EXERCISE INSTRUCTIONS -> Condense the paragraph of the Senate negotiations text that begins "Biden has already lopped" into a short bulleted list that keeps its main facts.

TEXT SEGMENT ->

Senate Majority Leader Charles E. Schumer (D-N.Y.) plans to test Republicans by bringing up, as early as Thursday, a House bill that would create a bipartisan commission to investigate the Jan. 6 attack on the Capitol. Even Sens. Joe Manchin III of West Virginia and Kyrsten Sinema of Arizona, the most outspoken Democratic defenders of the filibuster, are impatient with GOP opposition to the inquiry. If Republicans kill the commission, they will only hasten filibuster reform.
Equally consequential are ongoing negotiations over Biden’s big infrastructure proposal. A group of moderate conservatives, led by Sen. Shelley Moore Capito (R-W.Va.), has been in discussions with Biden over whether part of his plan might be passed with some Republican votes.
Biden has already lopped $500 billion off his $2.25 trillion proposal, but the GOP senators say this isn’t enough, and they continue to oppose Biden’s tax increases on corporations and the wealthy. Last month, reflecting the view inside the White House, Sen. Christopher A. Coons (D-Del.), set a Memorial Day deadline for establishing whether a bipartisan deal could be achieved.

ENTRIES SUPPLIED ->
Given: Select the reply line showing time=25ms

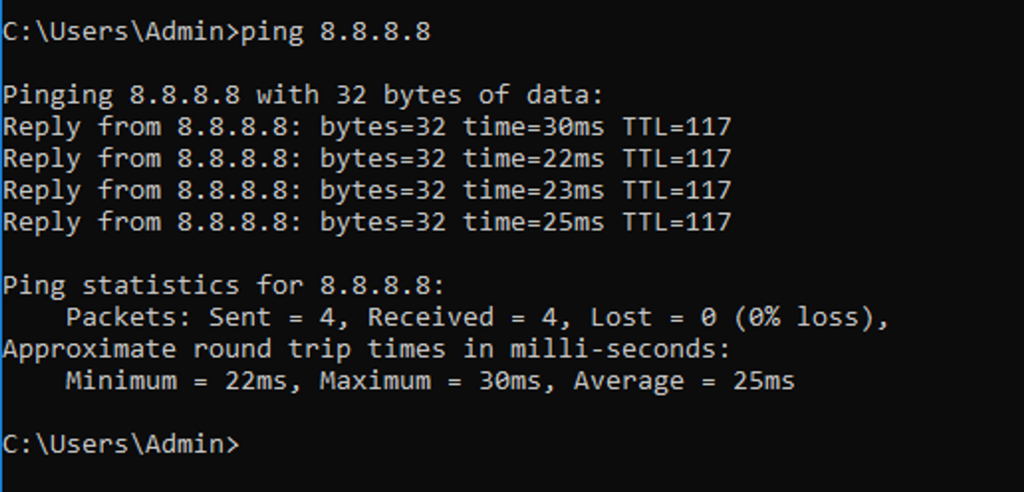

==

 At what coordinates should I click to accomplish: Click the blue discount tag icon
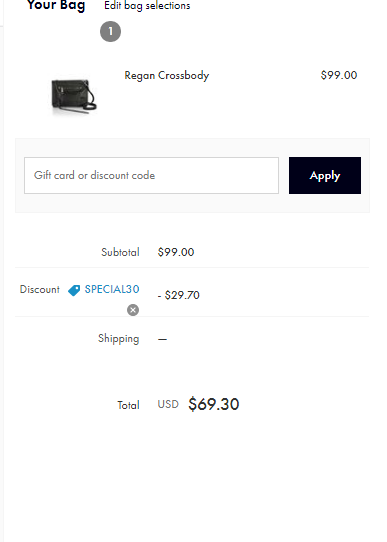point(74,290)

---

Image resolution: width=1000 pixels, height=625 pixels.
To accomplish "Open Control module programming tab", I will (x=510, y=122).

SOLUTION FOR THIS TASK ->
- Biden has cut $500 billion from his $2.25 trillion proposal.
- The GOP senators say the cut is not enough and still oppose his tax increases on corporations and the wealthy.
- Last month, Sen. Christopher A. Coons (D-Del.) set a Memorial Day deadline for determining whether a bipartisan deal could be reached, reflecting the White House's view.